Selenskyj fordert Aktionen gegen Putin nach Raketenangriff
Der ukrainische Präsident Wolodymyr Selenskyj hat nach dem schweren kombinierten Raketen- und Drohnenangriff Russlands in der Vornacht gegen sein Land vom Westen Maßnahmen gefordert. Es seien Schritte nötig, die Kremlchef Wladimir Putin zeigten: «Sein Terror wird nicht funktionieren», sagte Selenskyj in seiner abendlichen Videobotschaft. Putin setze auf Krieg, um sich an der Macht zu halten. Die westlichen Partner der Ukraine sollten sich daher weniger um Stabilität in Moskau kümmern, als um ihre und die globale Sicherheit. Dabei dankte er den USA für ein weiteres Hilfspaket über 500 Millionen Dollar.
Russland hatte in der Nacht zum Freitag einen der massivsten Angriffe aus der Luft auf die Ukraine geführt. Nach Selenskyjs Angaben hat das russische Militär dabei etwa 200 Drohnen und 94 Raketen eingesetzt. «Sie haben extra auf Frostwetter gewartet, um die Lage für die Menschen zu verschlimmern», sagte Selenskyj und warf der russischen Führung «zynischen Terror» gegen die Zivilbevölkerung vor.
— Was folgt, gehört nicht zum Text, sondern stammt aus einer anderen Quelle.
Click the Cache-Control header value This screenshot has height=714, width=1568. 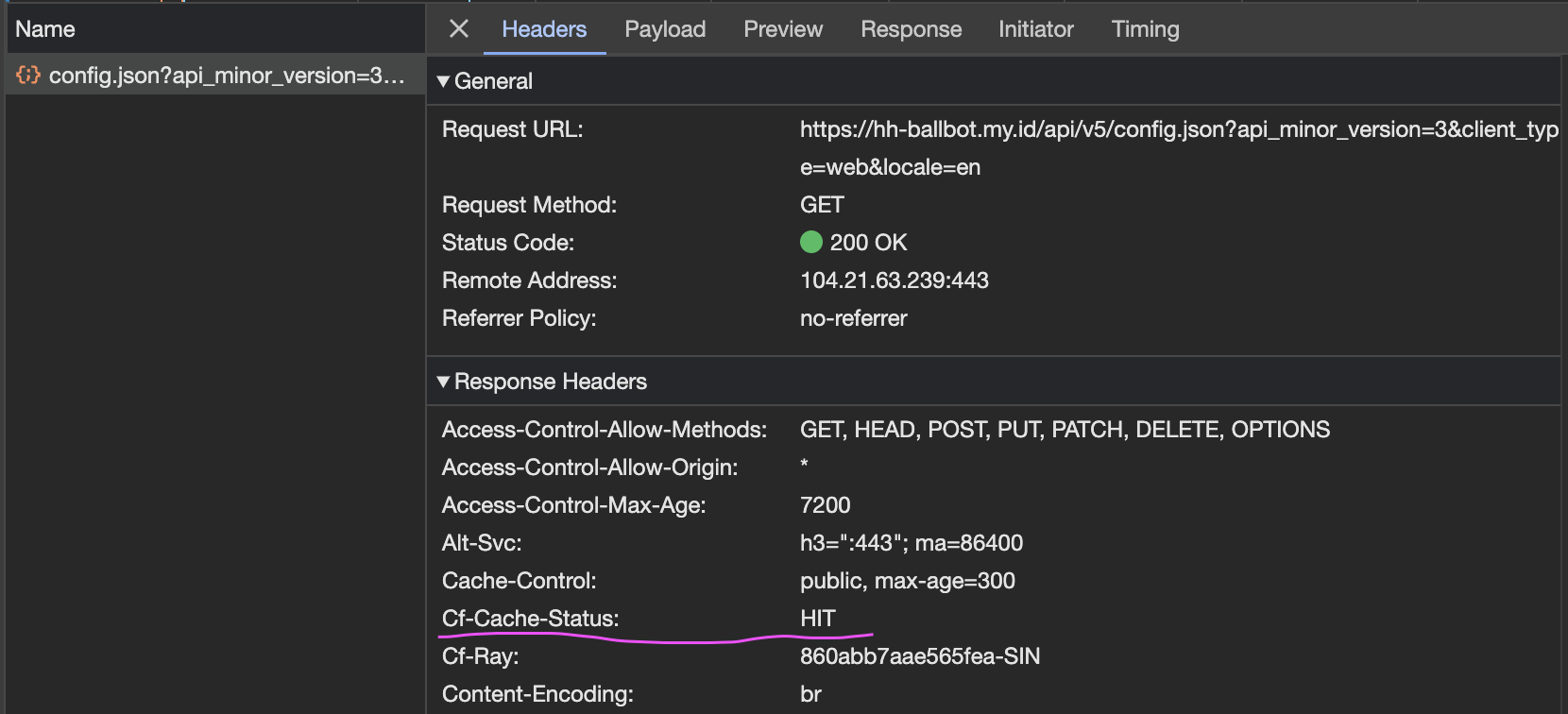(x=907, y=581)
Der ukrainische Präsident bestätigte außerdem eine geplante Reise nach Brüssel in der kommenden Woche. Dort wollen die Staats- und Regierungschefs der europäischen Nato-Staaten mit Selenskyj über die weitere Unterstützung der von Russland angegriffenen Ukraine und mögliche Sicherheitsgarantien für den Fall eines Waffenstillstandes reden.
Experte: Bis zu 150.000 Soldaten für Friedenssicherung nötig
Ein möglicher Frieden in der Ukraine kann nach Ansicht des österreichischen Militärexperten Oberst Markus Reisner indes nur mit einer robusten Friedenstruppe gesichert werden. Da eine reine Beobachtermission seiner Ansicht nach nicht ausreichen werde, müssten Soldaten zur Friedenssicherung auch bewaffnet sein, sagte Reisner in einem Interview der «Welt am Sonntag». «Aus meiner Sicht wären mindestens 100.000 bis 150.000 Soldatinnen und Soldaten für eine erfolgreiche Friedenssicherung in der Ukraine nötig.»
Zurzeit wird in verschiedenen internationalen Gremien über eine mögliche Friedensmission diskutiert, die von dem designierten US-Präsidenten Donald Trump ins Gespräch gebracht wurde. Reisner zufolge sind die Europäer nicht in der Lage, eine entmilitarisierte Zone in der Ukraine alleine zu sichern.
Russland schaltet Messenger Viber ab
Die russischen Behörden blockierten unterdessen den Messenger-Dienst Viber. Der Zugang sei wegen verschiedener Gesetzesverstöße des Betreibers gesperrt worden, teilte die russische Telekom-Aufsichtsbehörde Roskomnadsor mit. So sei der Messenger unter anderem für terroristische und extremistische Ziele, für den Drogenverkauf und die Verbreitung von Falschinformationen genutzt worden, heißt es. Die Staatsanwaltschaft habe wegen der Verbreitung von «Informationen zur Destabilisierung der politisch-gesellschaftlichen Ordnung in Russland» ermittelt, berichtete die staatliche Nachrichtenagentur Tass.